Eviter une interruption du service début juillet
Pour Jacques Gounon, l’objectif est désormais d’ « accélérer le processus de transfert pour qu’il n’y ait pas d’interruption de service le 1er juillet. Les administrateurs judiciaires de la SCOP et DFDS vont se rencontrer afin de mettre en place ce que je souhaite être un plan de cession ». Quand on l’interroge sur le fait qu’il vend finalement ses ferries à une compagnie qui était en première ligne pour l’attaquer aux côtés de la CMA, le patron d’Eurotunnel temporise : « DFDS n’est pas un ennemi, c’est un concurrent. Il est vrai qu’ils ont été actifs et visibles sur le dossier mais ceux qui n’étaient pas visibles étaient au moins aussi actifs », affirme-t-il en taclant sans le nommer P&O Ferries et en ajoutant : « Nous savions que si nous persistions, la CMA continuerait d’être actionnée par des gens qui avaient intérêt à voir disparaitre MyFerryLink ».

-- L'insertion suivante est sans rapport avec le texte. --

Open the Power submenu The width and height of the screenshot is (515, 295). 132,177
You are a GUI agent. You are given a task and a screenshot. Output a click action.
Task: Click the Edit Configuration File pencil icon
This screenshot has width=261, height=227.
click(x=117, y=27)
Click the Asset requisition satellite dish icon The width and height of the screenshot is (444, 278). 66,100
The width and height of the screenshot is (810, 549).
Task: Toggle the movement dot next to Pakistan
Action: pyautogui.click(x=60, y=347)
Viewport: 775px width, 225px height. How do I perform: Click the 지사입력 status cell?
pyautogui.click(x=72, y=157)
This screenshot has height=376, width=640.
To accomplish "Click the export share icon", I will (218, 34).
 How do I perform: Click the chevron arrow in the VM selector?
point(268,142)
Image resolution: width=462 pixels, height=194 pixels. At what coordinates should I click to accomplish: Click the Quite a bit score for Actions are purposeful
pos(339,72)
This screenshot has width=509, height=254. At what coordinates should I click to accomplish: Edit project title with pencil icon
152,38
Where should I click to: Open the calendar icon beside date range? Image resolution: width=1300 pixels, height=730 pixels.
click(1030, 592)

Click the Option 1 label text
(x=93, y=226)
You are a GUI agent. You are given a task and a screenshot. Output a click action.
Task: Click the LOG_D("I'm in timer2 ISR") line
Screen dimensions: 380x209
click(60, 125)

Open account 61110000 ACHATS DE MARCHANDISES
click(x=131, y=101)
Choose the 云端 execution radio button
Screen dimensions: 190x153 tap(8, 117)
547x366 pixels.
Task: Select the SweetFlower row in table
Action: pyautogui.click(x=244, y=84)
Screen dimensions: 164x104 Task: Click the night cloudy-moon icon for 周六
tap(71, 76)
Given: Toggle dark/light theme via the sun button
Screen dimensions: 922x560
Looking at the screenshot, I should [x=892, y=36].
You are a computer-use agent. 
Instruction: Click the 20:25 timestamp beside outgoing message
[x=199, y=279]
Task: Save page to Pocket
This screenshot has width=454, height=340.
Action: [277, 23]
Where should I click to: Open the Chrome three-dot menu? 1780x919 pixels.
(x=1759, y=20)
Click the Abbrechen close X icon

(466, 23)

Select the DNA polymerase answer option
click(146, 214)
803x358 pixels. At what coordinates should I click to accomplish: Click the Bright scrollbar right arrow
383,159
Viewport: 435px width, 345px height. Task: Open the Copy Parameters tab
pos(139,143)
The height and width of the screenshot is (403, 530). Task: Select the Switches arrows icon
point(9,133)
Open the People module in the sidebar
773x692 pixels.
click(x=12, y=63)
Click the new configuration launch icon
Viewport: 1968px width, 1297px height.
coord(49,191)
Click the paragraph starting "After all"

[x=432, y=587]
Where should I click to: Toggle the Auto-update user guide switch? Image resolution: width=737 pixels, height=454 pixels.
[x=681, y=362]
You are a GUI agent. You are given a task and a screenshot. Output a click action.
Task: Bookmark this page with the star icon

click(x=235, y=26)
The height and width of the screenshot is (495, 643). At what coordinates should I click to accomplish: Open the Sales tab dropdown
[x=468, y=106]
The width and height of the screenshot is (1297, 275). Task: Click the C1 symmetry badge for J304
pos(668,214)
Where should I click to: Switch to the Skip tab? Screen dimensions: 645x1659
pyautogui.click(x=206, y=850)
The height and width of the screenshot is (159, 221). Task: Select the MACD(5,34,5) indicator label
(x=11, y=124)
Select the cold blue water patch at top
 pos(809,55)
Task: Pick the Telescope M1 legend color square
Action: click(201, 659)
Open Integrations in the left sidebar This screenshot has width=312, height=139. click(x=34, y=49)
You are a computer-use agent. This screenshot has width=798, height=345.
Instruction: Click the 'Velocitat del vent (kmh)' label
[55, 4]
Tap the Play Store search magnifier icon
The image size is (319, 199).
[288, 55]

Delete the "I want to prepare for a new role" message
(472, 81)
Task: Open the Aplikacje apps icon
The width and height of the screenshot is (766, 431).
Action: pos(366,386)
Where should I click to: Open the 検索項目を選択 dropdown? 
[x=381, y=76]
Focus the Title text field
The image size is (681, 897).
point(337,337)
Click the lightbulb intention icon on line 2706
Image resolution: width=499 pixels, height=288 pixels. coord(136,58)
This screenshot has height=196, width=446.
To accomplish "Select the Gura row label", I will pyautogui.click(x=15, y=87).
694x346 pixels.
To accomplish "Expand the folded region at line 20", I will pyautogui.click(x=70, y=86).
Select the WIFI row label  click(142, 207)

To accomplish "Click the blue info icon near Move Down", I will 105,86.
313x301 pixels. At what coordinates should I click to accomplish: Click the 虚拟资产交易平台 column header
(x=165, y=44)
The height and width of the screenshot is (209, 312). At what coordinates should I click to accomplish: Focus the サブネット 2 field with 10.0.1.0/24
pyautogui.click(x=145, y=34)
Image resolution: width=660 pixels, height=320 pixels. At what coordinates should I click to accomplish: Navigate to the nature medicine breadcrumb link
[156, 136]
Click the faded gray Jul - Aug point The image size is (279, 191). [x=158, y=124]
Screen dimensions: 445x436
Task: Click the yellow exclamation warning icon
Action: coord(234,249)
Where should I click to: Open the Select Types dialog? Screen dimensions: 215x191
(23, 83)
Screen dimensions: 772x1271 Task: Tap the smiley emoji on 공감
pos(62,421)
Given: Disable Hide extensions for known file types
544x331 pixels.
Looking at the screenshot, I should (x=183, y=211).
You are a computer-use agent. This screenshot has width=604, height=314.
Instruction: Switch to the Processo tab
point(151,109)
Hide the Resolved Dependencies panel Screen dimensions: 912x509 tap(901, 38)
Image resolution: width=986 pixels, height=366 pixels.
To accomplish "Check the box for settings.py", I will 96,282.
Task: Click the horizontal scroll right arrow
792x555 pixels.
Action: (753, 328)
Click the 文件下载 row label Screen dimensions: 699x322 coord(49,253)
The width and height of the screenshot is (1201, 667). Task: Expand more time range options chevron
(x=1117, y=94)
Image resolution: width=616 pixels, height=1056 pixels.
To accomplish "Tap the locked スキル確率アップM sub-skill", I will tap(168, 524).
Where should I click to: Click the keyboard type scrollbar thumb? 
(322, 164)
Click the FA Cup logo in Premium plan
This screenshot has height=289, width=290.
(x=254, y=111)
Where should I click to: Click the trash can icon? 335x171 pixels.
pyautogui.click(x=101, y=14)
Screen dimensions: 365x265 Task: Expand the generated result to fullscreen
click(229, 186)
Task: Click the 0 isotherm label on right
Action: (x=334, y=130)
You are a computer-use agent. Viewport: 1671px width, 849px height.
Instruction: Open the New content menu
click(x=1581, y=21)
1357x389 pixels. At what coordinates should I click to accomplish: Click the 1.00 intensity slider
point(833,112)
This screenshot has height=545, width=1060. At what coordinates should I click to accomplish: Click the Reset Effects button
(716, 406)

Vives inquiétudes à Calais
Reste que DFDS constitue depuis des années la « bête noire » des personnels de MyFerryLink et, à Calais, l’inquiétude était hier palpable. La SCOP faisait hier face à deux chocs : celui de la décision d’Eurotunnel mais aussi l’annonce du décès, dans la nuit, de Didier Cappelle, victime d’une crise cardiaque. La disparition du leader du syndicat maritime nord et président du Conseil de surveillance de la SCOP SeaFrance a ébranlé un peu plus la société, où l’on veut désormais, et au plus vite, des réponses quant à l’ampleur de la casse sociale à venir. Alors qu’Eurotunnel pourrait reprendre, selon les estimations, un peu plus de 100 personnes avec le Nord Pas de Calais, armé par deux équipages d’une quarantaine de marins (auxquels il faut ajouter du personnel à terre, notamment technique ou pour le chargement), que va faire DFDS ? Au-delà des services terrestres, beaucoup craignent que les équipages soient également réduits et qu’au final une bonne partie des emplois de la SCOP disparaissent.